> Required work:
Please retype every one of the following rows word for word.

Items listed in a dataset

---+---

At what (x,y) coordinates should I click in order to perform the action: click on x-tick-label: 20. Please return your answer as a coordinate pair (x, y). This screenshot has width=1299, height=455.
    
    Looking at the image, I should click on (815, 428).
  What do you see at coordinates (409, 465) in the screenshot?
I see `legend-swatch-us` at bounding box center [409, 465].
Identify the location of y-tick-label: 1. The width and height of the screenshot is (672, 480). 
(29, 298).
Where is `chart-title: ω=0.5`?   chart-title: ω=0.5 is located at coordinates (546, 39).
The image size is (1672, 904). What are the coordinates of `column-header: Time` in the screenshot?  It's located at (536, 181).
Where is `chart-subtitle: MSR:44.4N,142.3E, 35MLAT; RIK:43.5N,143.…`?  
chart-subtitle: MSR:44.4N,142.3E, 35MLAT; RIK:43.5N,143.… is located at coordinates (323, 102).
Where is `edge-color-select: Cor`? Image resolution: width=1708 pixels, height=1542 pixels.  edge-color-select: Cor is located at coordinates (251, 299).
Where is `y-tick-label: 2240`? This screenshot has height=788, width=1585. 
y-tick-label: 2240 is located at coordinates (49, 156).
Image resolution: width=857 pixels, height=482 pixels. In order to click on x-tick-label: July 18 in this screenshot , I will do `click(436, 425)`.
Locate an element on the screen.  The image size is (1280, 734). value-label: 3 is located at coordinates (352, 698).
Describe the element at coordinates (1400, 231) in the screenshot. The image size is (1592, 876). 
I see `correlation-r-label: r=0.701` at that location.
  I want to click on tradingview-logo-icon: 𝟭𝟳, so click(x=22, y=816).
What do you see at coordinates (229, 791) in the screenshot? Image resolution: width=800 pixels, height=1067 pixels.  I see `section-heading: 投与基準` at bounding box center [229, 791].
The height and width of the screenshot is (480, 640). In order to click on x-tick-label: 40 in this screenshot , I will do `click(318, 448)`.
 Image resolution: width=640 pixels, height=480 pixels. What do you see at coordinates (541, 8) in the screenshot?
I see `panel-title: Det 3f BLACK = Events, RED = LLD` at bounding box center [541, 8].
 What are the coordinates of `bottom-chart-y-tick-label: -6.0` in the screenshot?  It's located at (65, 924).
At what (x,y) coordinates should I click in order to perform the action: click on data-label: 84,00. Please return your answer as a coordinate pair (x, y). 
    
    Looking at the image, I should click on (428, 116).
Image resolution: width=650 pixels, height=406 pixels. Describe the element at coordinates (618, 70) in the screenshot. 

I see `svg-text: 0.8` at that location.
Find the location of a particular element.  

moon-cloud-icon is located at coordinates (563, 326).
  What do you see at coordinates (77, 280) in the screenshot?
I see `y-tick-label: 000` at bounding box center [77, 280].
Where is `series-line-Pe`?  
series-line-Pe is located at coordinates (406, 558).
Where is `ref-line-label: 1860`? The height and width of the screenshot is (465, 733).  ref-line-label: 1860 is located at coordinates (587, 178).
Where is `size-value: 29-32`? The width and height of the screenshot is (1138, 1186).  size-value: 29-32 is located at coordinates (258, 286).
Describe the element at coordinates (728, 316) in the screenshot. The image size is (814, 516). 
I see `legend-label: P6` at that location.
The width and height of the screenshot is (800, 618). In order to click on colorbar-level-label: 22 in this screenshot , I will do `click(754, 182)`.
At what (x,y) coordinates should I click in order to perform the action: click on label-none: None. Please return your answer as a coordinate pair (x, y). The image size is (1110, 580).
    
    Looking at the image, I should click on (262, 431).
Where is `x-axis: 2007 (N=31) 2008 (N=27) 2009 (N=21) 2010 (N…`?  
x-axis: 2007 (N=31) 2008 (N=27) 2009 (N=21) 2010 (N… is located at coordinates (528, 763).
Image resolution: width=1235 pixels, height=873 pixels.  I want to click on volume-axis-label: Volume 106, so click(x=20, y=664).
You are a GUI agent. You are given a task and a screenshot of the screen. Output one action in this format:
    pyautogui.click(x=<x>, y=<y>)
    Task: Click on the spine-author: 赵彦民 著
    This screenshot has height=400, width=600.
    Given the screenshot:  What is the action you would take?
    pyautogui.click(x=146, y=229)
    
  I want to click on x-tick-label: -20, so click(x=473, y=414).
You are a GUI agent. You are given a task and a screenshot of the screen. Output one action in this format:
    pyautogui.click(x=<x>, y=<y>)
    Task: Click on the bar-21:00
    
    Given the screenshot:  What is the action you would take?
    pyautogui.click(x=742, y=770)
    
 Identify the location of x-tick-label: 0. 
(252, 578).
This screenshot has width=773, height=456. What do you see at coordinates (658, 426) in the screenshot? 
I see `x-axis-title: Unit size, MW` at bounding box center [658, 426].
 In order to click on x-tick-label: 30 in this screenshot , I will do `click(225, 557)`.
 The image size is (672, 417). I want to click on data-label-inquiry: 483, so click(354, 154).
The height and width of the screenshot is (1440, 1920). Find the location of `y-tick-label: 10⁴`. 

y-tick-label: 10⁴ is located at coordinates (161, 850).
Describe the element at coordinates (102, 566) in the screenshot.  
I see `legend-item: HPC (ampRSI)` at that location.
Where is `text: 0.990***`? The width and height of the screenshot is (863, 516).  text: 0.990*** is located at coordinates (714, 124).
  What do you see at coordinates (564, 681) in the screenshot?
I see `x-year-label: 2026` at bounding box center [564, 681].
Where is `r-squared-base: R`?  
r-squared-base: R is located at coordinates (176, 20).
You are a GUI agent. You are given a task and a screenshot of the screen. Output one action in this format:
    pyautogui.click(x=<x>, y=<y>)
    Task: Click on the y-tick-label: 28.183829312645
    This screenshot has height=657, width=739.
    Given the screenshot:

---+---

> Answer space:
At what (x,y) coordinates should I click in order to perform the action: click on x-tick-label: 20. Please return your answer as a coordinate pair (x, y). This screenshot has width=1299, height=455.
    
    Looking at the image, I should click on (815, 428).
  What do you see at coordinates (409, 465) in the screenshot?
I see `legend-swatch-us` at bounding box center [409, 465].
Identify the location of y-tick-label: 1. The width and height of the screenshot is (672, 480). 
(29, 298).
Where is `chart-title: ω=0.5`?   chart-title: ω=0.5 is located at coordinates (546, 39).
The image size is (1672, 904). What are the coordinates of `column-header: Time` in the screenshot?  It's located at (536, 181).
Where is `chart-subtitle: MSR:44.4N,142.3E, 35MLAT; RIK:43.5N,143.…`?  
chart-subtitle: MSR:44.4N,142.3E, 35MLAT; RIK:43.5N,143.… is located at coordinates (323, 102).
Where is `edge-color-select: Cor`? Image resolution: width=1708 pixels, height=1542 pixels.  edge-color-select: Cor is located at coordinates (251, 299).
Where is `y-tick-label: 2240`? This screenshot has height=788, width=1585. 
y-tick-label: 2240 is located at coordinates (49, 156).
Image resolution: width=857 pixels, height=482 pixels. In order to click on x-tick-label: July 18 in this screenshot , I will do `click(436, 425)`.
Locate an element on the screen.  The image size is (1280, 734). value-label: 3 is located at coordinates (352, 698).
Describe the element at coordinates (1400, 231) in the screenshot. The image size is (1592, 876). 
I see `correlation-r-label: r=0.701` at that location.
  I want to click on tradingview-logo-icon: 𝟭𝟳, so click(x=22, y=816).
What do you see at coordinates (229, 791) in the screenshot? Image resolution: width=800 pixels, height=1067 pixels.  I see `section-heading: 投与基準` at bounding box center [229, 791].
The height and width of the screenshot is (480, 640). In order to click on x-tick-label: 40 in this screenshot , I will do `click(318, 448)`.
 Image resolution: width=640 pixels, height=480 pixels. What do you see at coordinates (541, 8) in the screenshot?
I see `panel-title: Det 3f BLACK = Events, RED = LLD` at bounding box center [541, 8].
 What are the coordinates of `bottom-chart-y-tick-label: -6.0` in the screenshot?  It's located at (65, 924).
At what (x,y) coordinates should I click in order to perform the action: click on data-label: 84,00. Please return your answer as a coordinate pair (x, y). 
    
    Looking at the image, I should click on (428, 116).
Image resolution: width=650 pixels, height=406 pixels. Describe the element at coordinates (618, 70) in the screenshot. 

I see `svg-text: 0.8` at that location.
Find the location of a particular element.  

moon-cloud-icon is located at coordinates (563, 326).
  What do you see at coordinates (77, 280) in the screenshot?
I see `y-tick-label: 000` at bounding box center [77, 280].
Where is `series-line-Pe`?  
series-line-Pe is located at coordinates (406, 558).
Where is `ref-line-label: 1860`? The height and width of the screenshot is (465, 733).  ref-line-label: 1860 is located at coordinates (587, 178).
Where is `size-value: 29-32`? The width and height of the screenshot is (1138, 1186).  size-value: 29-32 is located at coordinates (258, 286).
Describe the element at coordinates (728, 316) in the screenshot. The image size is (814, 516). 
I see `legend-label: P6` at that location.
The width and height of the screenshot is (800, 618). In order to click on colorbar-level-label: 22 in this screenshot , I will do `click(754, 182)`.
At what (x,y) coordinates should I click in order to perform the action: click on label-none: None. Please return your answer as a coordinate pair (x, y). The image size is (1110, 580).
    
    Looking at the image, I should click on (262, 431).
Where is `x-axis: 2007 (N=31) 2008 (N=27) 2009 (N=21) 2010 (N…`?  
x-axis: 2007 (N=31) 2008 (N=27) 2009 (N=21) 2010 (N… is located at coordinates (528, 763).
Image resolution: width=1235 pixels, height=873 pixels.  I want to click on volume-axis-label: Volume 106, so click(x=20, y=664).
You are a GUI agent. You are given a task and a screenshot of the screen. Output one action in this format:
    pyautogui.click(x=<x>, y=<y>)
    Task: Click on the spine-author: 赵彦民 著
    This screenshot has height=400, width=600.
    Given the screenshot:  What is the action you would take?
    pyautogui.click(x=146, y=229)
    
  I want to click on x-tick-label: -20, so click(x=473, y=414).
You are a GUI agent. You are given a task and a screenshot of the screen. Output one action in this format:
    pyautogui.click(x=<x>, y=<y>)
    Task: Click on the bar-21:00
    
    Given the screenshot:  What is the action you would take?
    pyautogui.click(x=742, y=770)
    
 Identify the location of x-tick-label: 0. 
(252, 578).
This screenshot has width=773, height=456. What do you see at coordinates (658, 426) in the screenshot? 
I see `x-axis-title: Unit size, MW` at bounding box center [658, 426].
 In order to click on x-tick-label: 30 in this screenshot , I will do `click(225, 557)`.
 The image size is (672, 417). I want to click on data-label-inquiry: 483, so click(354, 154).
The height and width of the screenshot is (1440, 1920). Find the location of `y-tick-label: 10⁴`. 

y-tick-label: 10⁴ is located at coordinates (161, 850).
Describe the element at coordinates (102, 566) in the screenshot.  
I see `legend-item: HPC (ampRSI)` at that location.
Where is `text: 0.990***`? The width and height of the screenshot is (863, 516).  text: 0.990*** is located at coordinates (714, 124).
  What do you see at coordinates (564, 681) in the screenshot?
I see `x-year-label: 2026` at bounding box center [564, 681].
Where is `r-squared-base: R`?  
r-squared-base: R is located at coordinates (176, 20).
You are a GUI agent. You are given a task and a screenshot of the screen. Output one action in this format:
    pyautogui.click(x=<x>, y=<y>)
    Task: Click on the y-tick-label: 28.183829312645
    This screenshot has height=657, width=739.
    Given the screenshot:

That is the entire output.